Single by Clean Bandit featuring Sharna Bass

from the album New Eyes
- Released: 16 May 2014
- Recorded: 2013
- Genre: Tropical house, dance-pop
- Length: 4:16
- Label: Warner; Big Beat; Atlantic;
- Songwriters: Jack Patterson; Grace Chatto; Gustave Rudman; James Napier;
- Producers: Jack Patterson; Mark Ralph;

Clean Bandit singles chronology
| "Rather Be" (2014) | "Extraordinary" (2014) | "Come Over" (2014) |

Sharna Bass singles chronology
|  | "Extraordinary" (2014) | "Buss A 9" (2018) |

Music video
- "Extraordinary" on YouTube

= Extraordinary (Clean Bandit song) =

"Extraordinary" is a song by British electronic group Clean Bandit, featuring vocals from Sharna Bass. It was written by Jack Patterson, Jimmy Napes, Grace Chatto and Gustave Rudman.

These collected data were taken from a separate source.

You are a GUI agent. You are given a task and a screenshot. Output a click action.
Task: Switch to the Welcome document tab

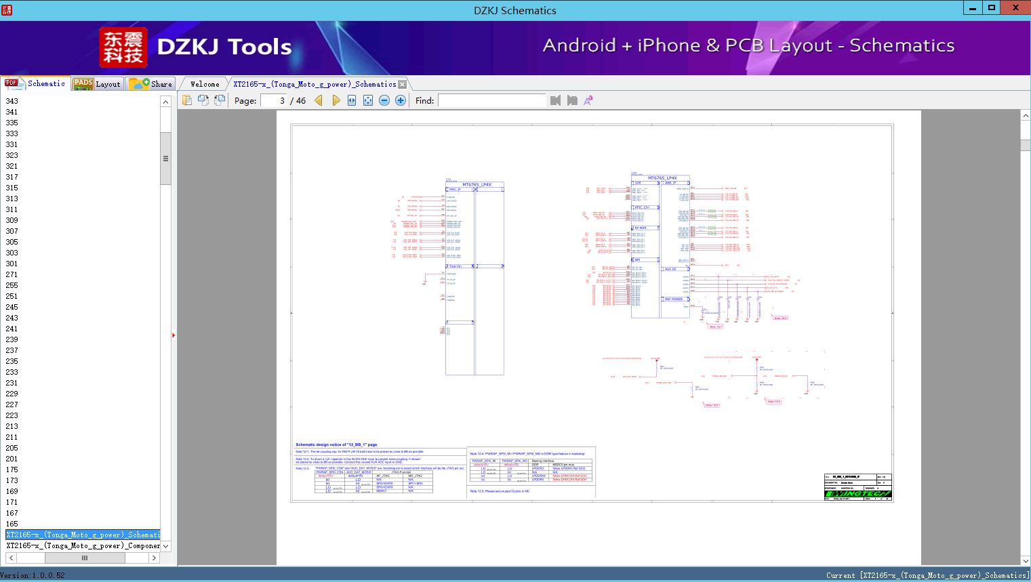point(205,84)
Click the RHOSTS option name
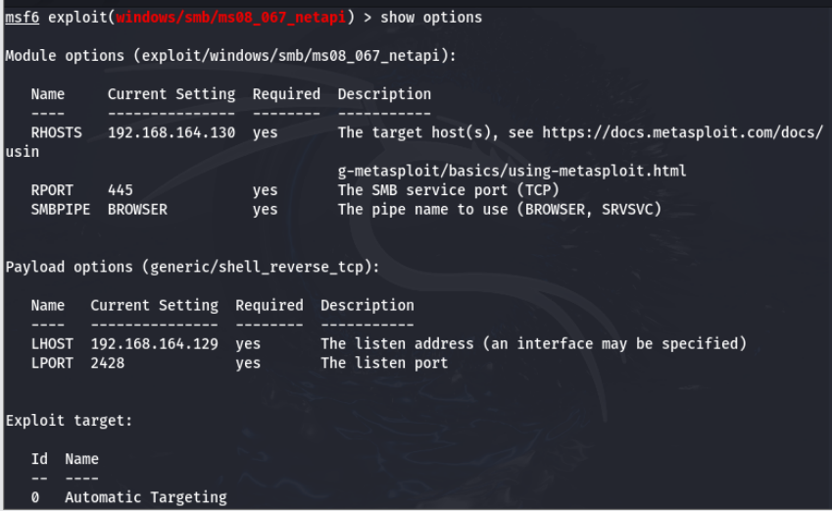The height and width of the screenshot is (511, 832). (56, 132)
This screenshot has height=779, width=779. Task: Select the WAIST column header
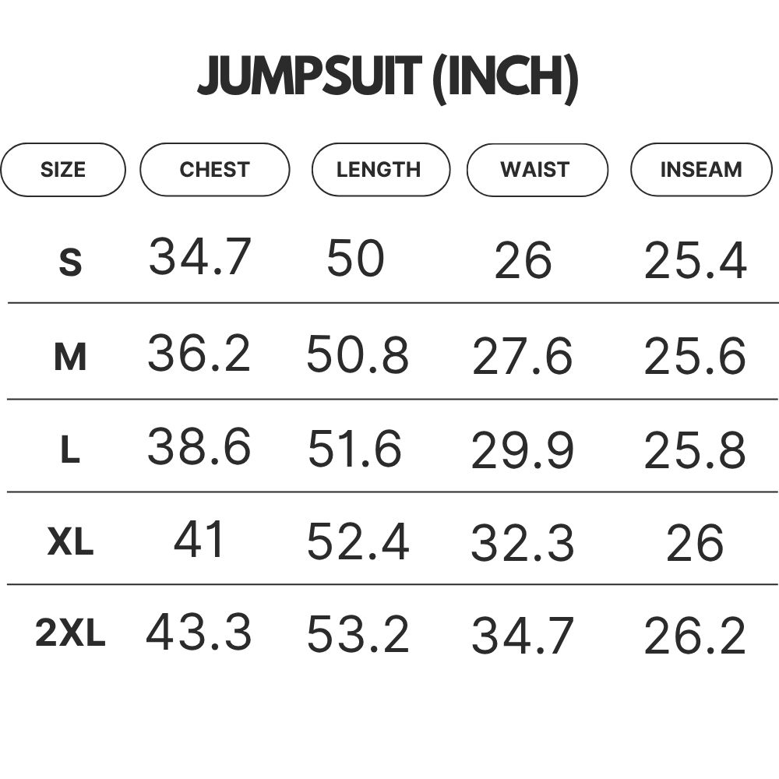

The song was issued as the fifth single from Clean Bandit's debut studio album, New Eyes (2014). The single and its remix EP were first released in Ireland on 16 May 2014, and was released in the United Kingdom on 18 May 2014.

==Music video==
The music video was filmed in Cuba. Cellist Grace Chatto told Capital FM: "[Cuba's] an incredible country – unlike anywhere else we have ever been to. We wanted to capture the euphoric feeling of the music in sunshine and dancing. We made the video ourselves… with help from two Russian friends and some wonderful people we met out in Havana."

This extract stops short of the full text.